Ruchir Sharma had a piece in the FT claiming:
America is over-owned, overvalued and overhyped to a degree never seen before. As with all bubbles, it is hard to know when this one will deflate, or what will trigger its decline.
This is very similar to the ‘end of dollar dominance’ narratives that claim the US must come unstuck eventually and point to all the things that could potentially go wrong, but somehow never do. There is an element of anti-Americanism in some of these narratives, which is why you tend to hear them coming more from the FT and European economists. If you do not like America for whatever reason, then it is psychologically harder to like US dollar assets, but indulging that prejudice has been very expensive for a long time now.
‘Bubble’ claims are mostly analytically and empirically empty, but there is no doubt that US equities are expensive in absolute and relative terms. The outperformance with respect to Europe in 2024 is more pronounced than in any year since 1976, based on a BoA chart doing the rounds this week. This has the value contrarians trying to make the case for Europe and China but they run into the obvious difficulty that the US is outperforming in terms of underlying fundamentals, even if you think equity prices are rich relative to those fundamentals.
Whether it is GDP or productivity, the US has consistently outperformed much of the developed world in aggregate over an extended period. It is easy to make the case for the relative outperformance of US equities, even if you think absolute valuations look stretched. People like to speculate about what could go wrong with the US in the future, eliding what is going wrong in other economies right now. Adding to the list of favourable fundamentals, US corporate profits as a share of GDP are at record highs and well above long-term averages. That would seem very relevant to the valuation of US equities.

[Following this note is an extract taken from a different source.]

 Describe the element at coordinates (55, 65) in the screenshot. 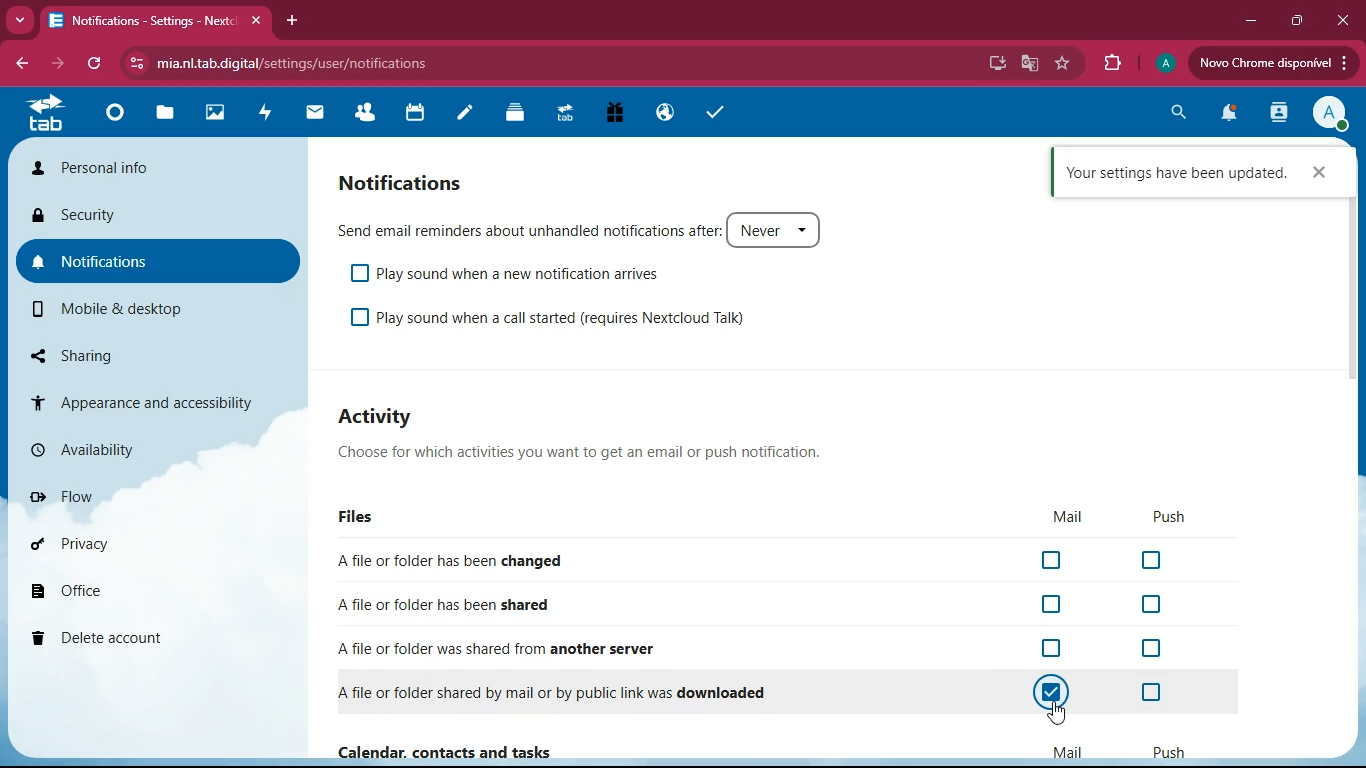

I see `forward` at that location.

A version of the following chart has been kicked around a lot in Australian economic commentary circles in recent weeks, variously rebased to show the underperformance of Australian real gross household disposable income per capita relative to peer economies. Australia’s recent underperformance has been rationalised in various ways. A more interesting perspective comes from rebasing to the beginning of the series, which shows the US outperforming the G7 and OECD for the better part of a decade.